In the case of a negligent breach of essential contractual duties, the Seller shall also be liable for simple negligence, including simple negligence of legal representatives or employees.
Further claims for damages shall be excluded.
11. Force Majeure
The Seller shall not be liable for a failure to perform any of his obligations if the failure was due to an impediment beyond his control and that he could not reasonably be expected to have taken the impediment into account at the time of the conclusion of the Agreement.
12. Compliance with Export Control Regulations
The Buyer shall ensure and guarantee that the applicable national or international laws, all applicable judicial or regulatory orders including UN resolutions, embargoes, customs regulations, EU/US or state sanction lists or other relevant regulations regarding the control of the export, transfer, trade or transit of dual-use goods (hereinafter referred to as "Export Control Regulations") are complied with if the Buyer sells and/or ships Products delivered by the Seller.
The Buyer shall ensure by regular spot checks and other reasonable measures that (i) applicable export control regulations are not violated also taking into account any relevant restrictions on domestic business and any relevant bans on circumvention (ii) products from the Seller are not intended for use related to armaments, nuclear technology or weapons, if and to the extent such use is subject to prohibition or authorization, unless the necessary authorizations have been received and that (iii) all relevant sanctions lists relating to the trading with the entities, persons and organizations listed therein are considered.
Where it is required for the performance of export control inspections by authorities or the Seller, the Buyer shall, upon request, immediately provide the Seller with all information regarding the end customer, the final destination and the intended use of the products provided by the Seller as well as any existing export control restrictions.

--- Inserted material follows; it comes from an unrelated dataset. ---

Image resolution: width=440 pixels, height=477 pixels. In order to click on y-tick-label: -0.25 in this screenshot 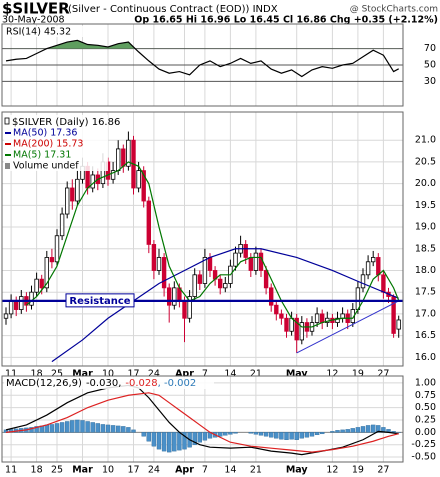, I will do `click(424, 444)`.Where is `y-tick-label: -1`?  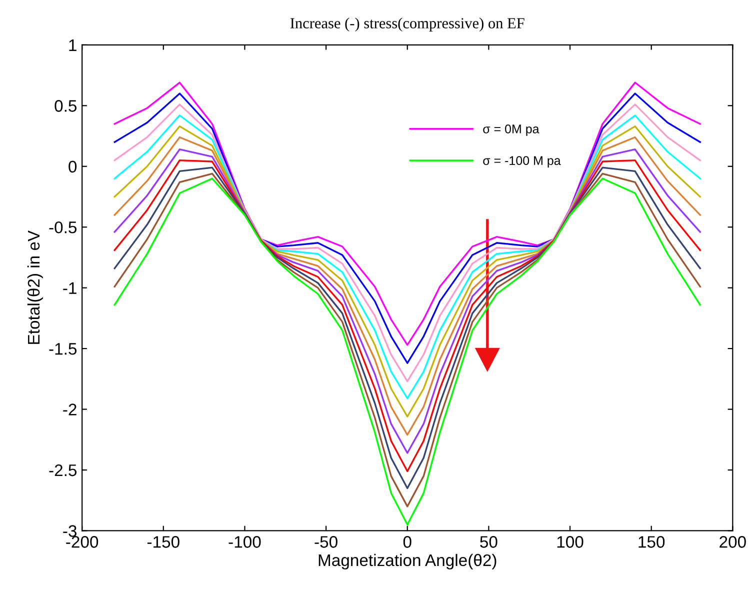 y-tick-label: -1 is located at coordinates (70, 288).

Buyer shall indemnify and hold harmless the Seller from and against any claim, proceeding, action, fine, loss, cost and damages arising out of or relating to any non-compliance with export control regulations by the Buyer, and the Buyer shall compensate the Seller for all losses and expenses resulting thereof.
13. Miscellaneous Clauses
The Seller reserves the right to improve or modify any of the products without prior notice, provided that such improvement or modification shall not affect the form and function of the product.
This Agreement supersedes and invalidates all other commitments and warranties relating to the subject matter hereof which may have been made by the parties either orally or in writing prior to the date hereof, and which shall become null and void from the date of the Agreement is signed.
This Agreement shall not be assigned or transferred by either party except with the written consent of the other.
Each party shall be responsible for all its legal or other costs and expenses incurred in the performance of its obligation hereunder.
14. Data Protection
The Seller saves and processes personal details of the Buyer required for the transaction of business. The Seller reserves the right to have these details processed and stored by third parties within a contractual relationship.
If any stipulation in these Standard Terms and Conditions for the Sale of Products should be invalid or becomes so, this will not affect the validity of the other stipulations. The parties then shall agree on a replacement stipulation that comes as close as possible to the commercial meaning and purpose of the invalid stipulation.
16. Choice of Law; Place of Jurisdiction; Place of Performance
This Agreement shall be governed by and construed in accordance with the U.N. Convention on Contracts for the International Sale of Goods and regarding any remaining issues with German law and each party agrees to submit to the jurisdiction of the courts having jurisdiction for the Seller. This is Wiesbaden.
The Seller shall have the right to bring a claim before a court at the Buyer’s principal place of business or at his discretion before any other court being competent according to any national or international law.
Place of performance for all obligations under this Agreement shall be at the Seller’s place of business.